I work with AWS for my job, and they don't allow us to host websites on S3 due to potential risks. However, I'm considering creating a static website in my free time and hosting it on S3. I'm worried about the financial implications of a DDoS attack – is there a real risk of incurring huge unexpected fees? Mostly, it will just be for my own use, but if it takes off and I share it with friends, could costs spiral out of control? Should I look into using CloudFront or other solutions to mitigate this risk, or is it generally overblown? I'm not particularly worried about malicious attackers, but I want a realistic understanding of my situation.
5 Answers
If you want to protect yourself from costs, put CloudFront in front of your S3. It’s a great practice and mitigates a lot of risks.

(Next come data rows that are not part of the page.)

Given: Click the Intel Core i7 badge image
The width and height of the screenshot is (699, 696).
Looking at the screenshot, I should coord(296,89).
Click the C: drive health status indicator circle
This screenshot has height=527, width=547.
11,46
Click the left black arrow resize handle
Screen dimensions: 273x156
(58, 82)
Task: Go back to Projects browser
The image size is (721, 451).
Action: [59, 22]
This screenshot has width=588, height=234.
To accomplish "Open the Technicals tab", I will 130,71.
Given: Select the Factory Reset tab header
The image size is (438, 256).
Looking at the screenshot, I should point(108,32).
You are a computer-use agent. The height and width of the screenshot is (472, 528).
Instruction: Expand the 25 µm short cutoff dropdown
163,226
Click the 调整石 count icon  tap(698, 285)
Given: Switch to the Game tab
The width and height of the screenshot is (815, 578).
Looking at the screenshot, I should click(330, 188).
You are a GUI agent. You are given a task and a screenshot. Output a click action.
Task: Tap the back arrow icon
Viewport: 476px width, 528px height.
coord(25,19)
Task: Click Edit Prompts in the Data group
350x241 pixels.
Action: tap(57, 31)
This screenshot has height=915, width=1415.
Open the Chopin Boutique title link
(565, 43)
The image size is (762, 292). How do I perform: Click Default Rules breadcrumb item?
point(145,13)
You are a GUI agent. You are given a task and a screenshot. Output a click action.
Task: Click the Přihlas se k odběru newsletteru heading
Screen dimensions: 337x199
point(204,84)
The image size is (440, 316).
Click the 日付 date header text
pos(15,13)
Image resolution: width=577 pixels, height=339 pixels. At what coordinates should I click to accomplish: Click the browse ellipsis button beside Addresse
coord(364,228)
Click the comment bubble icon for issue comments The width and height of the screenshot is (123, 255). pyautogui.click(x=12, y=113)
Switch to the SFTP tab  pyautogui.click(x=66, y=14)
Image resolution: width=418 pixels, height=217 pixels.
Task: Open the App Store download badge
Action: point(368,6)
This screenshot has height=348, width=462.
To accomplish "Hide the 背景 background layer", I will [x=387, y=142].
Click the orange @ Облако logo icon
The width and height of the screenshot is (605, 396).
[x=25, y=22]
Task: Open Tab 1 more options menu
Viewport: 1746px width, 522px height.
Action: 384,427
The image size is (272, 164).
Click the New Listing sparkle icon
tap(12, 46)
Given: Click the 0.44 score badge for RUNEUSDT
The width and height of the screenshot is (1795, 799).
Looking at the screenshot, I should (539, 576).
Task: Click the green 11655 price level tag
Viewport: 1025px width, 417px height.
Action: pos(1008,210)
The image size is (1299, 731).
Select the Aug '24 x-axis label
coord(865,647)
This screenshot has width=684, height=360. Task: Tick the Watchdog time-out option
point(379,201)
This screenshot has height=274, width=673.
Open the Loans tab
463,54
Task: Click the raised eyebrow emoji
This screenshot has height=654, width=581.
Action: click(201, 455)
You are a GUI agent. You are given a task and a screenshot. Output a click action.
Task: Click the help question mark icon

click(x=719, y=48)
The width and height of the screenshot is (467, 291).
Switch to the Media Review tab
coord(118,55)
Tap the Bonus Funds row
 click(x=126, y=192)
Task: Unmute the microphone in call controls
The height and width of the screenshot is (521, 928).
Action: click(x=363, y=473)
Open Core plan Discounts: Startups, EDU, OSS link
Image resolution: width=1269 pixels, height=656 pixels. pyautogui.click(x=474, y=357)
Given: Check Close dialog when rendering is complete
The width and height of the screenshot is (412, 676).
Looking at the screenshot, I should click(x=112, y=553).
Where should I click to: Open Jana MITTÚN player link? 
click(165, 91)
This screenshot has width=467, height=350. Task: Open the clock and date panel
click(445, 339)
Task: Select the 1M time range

Using CloudFront can really help reduce the number of GET requests hitting your S3 bucket, plus it has a free tier, making it cheaper overall. Setting billing alarms at $5 and $20 is a good safety net!
I'm setting up a Lambda to take action on my billing alerts! I just don’t want a surprise when I wake up to a huge AWS bill.
S3 has a pretty low charge for GET requests, but in rare situations, costs can skyrocket if someone decides to spam requests. Look into using a CDN like Cloudflare Pages too, it’s a great free option for hosting static content without the risks.
Just found a free option on Render for static sites. No need to stress about S3 costs or DDoS when there are simpler solutions out there!
Honestly, the risk of a DDoS on personal sites like these is minimal. It's more a concern of DDoS leading to 'Denial of Wallet' since S3 can handle a ton of requests. If you're only sharing with a few friends, just a basic setup with CloudFront and WAF should shield you from those costs.
Just remember any protection is better than none!
Exactly! Go for a CDN and keep those requests off your S3.